A substance known largely as a club drug is receiving an increasing amount of attention as a possible treatment for people with depression when other methods have failed.
Once viewed with intense skepticism, the anesthetic ketamine continues to gain traction for treating complicated depression that doesn’t respond to medications.
Treatment-resistant depression affects of all people with major depressive disorders.
People with treatment-resistant depression often go through a variety of different medications.
This can mean longer waits for medication to work, increased dosage, or an increase in unwanted side effects.
Dr. Theodore Henderson, Ph.D., medical director of Neuro-Luminance Ketamine Infusion Centers in Denver, says he’s treated about 345 patients with treatment-resistant depression with ketamine. About 80 percent of them responded well to the treatment. He says ketamine should be continually explored as a treatment option for people with depression.
“To not use ketamine when it is available, I think is ethically and morally repugnant because we’re saving lives,” he told Healthline.
Some organizations like the American Psychiatric Association (APA) have warned about addiction potential, but many groups are now opening up to the idea, although safety is still a major concern.
The APA Task Force on Novel Biomarkers and Treatments along with a sub-group are creating a treatment advisory for the current use of ketamine.
There is also a current clinical trial sponsored by the National Institute of Mental Health to test the safety and effectiveness of ketamine for major depression. The trial, which includes 324 people, is scheduled for completion in April 2017.
Using Ketamine in a Clinical Setting
When used as a recreational drug or to begin anesthesia, ketamine puts users in a trance-like state where pain is reduced and a person feels sleepy and possibly hallucinates.
It’s been used in medical practice since 1970 and was added to the list of controlled substances in 1999.
Ketamine is sometimes referred to as “Special K” when used for nonmedical reasons. In those situations, users typically ingest a 1- to 40-mg dose. However, in clinical settings, like those Henderson oversees, doses are at 0.5 mg and diffused over 30 to 40 minutes.
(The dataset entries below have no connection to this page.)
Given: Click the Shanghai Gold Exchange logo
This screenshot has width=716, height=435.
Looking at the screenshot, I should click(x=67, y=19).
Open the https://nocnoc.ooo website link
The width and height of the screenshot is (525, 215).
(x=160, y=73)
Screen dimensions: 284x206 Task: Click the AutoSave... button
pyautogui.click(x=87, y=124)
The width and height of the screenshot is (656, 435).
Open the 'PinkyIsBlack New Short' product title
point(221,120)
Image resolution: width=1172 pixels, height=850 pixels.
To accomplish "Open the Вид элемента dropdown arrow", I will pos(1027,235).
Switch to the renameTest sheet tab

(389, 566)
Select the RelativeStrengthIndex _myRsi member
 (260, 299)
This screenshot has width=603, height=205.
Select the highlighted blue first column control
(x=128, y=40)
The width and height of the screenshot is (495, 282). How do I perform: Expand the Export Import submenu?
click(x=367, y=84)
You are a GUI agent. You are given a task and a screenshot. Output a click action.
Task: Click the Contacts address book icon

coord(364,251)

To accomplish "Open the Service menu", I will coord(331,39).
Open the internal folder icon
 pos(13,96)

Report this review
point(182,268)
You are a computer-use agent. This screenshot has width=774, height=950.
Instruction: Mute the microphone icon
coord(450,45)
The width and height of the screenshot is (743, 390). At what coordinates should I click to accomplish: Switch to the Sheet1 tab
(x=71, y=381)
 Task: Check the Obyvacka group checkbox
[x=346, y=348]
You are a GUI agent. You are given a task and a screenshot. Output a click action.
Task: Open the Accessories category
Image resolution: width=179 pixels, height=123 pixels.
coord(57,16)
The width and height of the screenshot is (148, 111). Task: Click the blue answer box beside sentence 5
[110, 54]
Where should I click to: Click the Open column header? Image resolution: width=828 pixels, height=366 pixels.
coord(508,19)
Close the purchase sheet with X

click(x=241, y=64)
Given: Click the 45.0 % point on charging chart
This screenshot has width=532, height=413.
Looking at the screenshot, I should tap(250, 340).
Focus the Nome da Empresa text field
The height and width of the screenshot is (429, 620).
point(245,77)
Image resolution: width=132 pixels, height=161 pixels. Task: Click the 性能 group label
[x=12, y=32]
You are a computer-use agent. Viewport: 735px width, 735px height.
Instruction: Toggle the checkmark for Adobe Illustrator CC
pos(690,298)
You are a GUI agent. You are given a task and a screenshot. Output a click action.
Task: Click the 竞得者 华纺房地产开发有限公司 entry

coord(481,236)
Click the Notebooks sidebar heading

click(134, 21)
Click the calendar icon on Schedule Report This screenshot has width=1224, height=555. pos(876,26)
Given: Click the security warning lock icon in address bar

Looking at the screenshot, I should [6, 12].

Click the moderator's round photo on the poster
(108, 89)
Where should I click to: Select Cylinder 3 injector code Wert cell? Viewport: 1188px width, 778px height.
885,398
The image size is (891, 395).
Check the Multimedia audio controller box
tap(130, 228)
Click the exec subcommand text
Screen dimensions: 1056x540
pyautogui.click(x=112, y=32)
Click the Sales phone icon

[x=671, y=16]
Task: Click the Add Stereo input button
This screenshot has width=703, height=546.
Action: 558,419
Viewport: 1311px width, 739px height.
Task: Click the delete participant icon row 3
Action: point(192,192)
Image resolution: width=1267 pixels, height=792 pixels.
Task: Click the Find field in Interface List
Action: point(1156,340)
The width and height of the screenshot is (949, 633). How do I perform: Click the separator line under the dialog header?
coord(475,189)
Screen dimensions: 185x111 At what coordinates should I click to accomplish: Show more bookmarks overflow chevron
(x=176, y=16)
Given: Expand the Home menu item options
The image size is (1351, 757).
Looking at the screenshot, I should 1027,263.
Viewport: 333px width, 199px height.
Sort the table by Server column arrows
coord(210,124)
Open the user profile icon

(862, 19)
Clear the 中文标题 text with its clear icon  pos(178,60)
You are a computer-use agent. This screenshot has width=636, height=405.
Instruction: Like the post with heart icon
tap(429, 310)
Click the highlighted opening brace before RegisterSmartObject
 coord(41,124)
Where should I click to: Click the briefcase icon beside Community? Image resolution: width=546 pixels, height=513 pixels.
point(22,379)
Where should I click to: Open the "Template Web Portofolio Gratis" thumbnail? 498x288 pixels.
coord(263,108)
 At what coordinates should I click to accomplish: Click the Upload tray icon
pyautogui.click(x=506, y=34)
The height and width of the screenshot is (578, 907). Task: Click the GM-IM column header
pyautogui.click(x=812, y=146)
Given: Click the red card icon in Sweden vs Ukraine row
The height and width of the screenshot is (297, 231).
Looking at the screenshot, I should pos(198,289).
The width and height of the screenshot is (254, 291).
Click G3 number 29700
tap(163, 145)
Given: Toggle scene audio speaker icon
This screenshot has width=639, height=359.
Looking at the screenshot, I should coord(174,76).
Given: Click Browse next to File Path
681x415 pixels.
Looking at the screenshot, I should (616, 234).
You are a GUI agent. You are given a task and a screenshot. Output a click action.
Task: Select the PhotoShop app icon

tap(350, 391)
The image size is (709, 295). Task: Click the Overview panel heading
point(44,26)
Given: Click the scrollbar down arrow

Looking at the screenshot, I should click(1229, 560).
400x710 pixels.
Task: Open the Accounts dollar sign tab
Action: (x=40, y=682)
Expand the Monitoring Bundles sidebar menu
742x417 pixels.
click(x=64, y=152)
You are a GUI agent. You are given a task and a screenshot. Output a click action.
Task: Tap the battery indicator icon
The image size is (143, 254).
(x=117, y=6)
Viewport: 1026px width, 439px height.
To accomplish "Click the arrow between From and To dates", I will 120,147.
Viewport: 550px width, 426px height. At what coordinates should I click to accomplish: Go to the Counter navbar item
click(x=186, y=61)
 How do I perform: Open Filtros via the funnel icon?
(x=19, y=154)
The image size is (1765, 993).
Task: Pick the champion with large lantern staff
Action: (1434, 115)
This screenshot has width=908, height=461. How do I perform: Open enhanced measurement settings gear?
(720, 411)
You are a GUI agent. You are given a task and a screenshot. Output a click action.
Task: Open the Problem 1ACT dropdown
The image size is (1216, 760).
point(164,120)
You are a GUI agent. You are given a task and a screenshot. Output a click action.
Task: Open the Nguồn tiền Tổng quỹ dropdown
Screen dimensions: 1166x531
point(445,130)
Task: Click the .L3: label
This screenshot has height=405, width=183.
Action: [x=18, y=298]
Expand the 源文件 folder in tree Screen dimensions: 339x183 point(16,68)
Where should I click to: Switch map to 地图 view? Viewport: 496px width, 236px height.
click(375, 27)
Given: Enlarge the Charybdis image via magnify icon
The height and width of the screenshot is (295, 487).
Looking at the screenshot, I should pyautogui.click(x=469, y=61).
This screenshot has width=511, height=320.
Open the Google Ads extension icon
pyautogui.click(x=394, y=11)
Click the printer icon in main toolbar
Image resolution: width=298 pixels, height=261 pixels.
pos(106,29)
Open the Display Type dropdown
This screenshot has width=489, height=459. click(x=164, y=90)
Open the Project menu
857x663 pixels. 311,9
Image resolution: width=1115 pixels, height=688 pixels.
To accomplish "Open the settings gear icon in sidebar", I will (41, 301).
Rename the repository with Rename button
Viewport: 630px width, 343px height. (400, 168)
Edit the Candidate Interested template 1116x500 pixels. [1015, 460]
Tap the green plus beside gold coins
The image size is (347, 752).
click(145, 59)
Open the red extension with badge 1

Patients often report feeling the effect immediately, which is known as the “happy juice effect,” Henderson says.
“If the happy juice effect was all that occurred, I wouldn’t have opened a center,” he said.
But, the lasting changes in the brain, Henderson says, are due to ketamine’s ability to activate the growth of new neurons, causing the cells’ dendrites to branch like growing trees and create new synapses.
This is due to brain-derived neurotrophic factor (BDNF), a protein in the brain that can become depleted after repeated stress or chronic depression. Lowered levels of BDNF can lead to atrophy of the hippocampus, a pivotal part of the brain related to memory.
“Depression is a physical, physiological disease process,” Henderson said. “Neurons are dying. Synapses are being destroyed.”
Effects Are Temporary
The secondary effects of ketamine therapy typically only last between four to 10 days.
As part of the treatment at Neuro-Luminance, patients are given an average of 4.3 infusions, administered in sessions at least a week apart, and under the care of a psychiatrist and anesthetist. A patient’s vital signs are closely monitored during the process.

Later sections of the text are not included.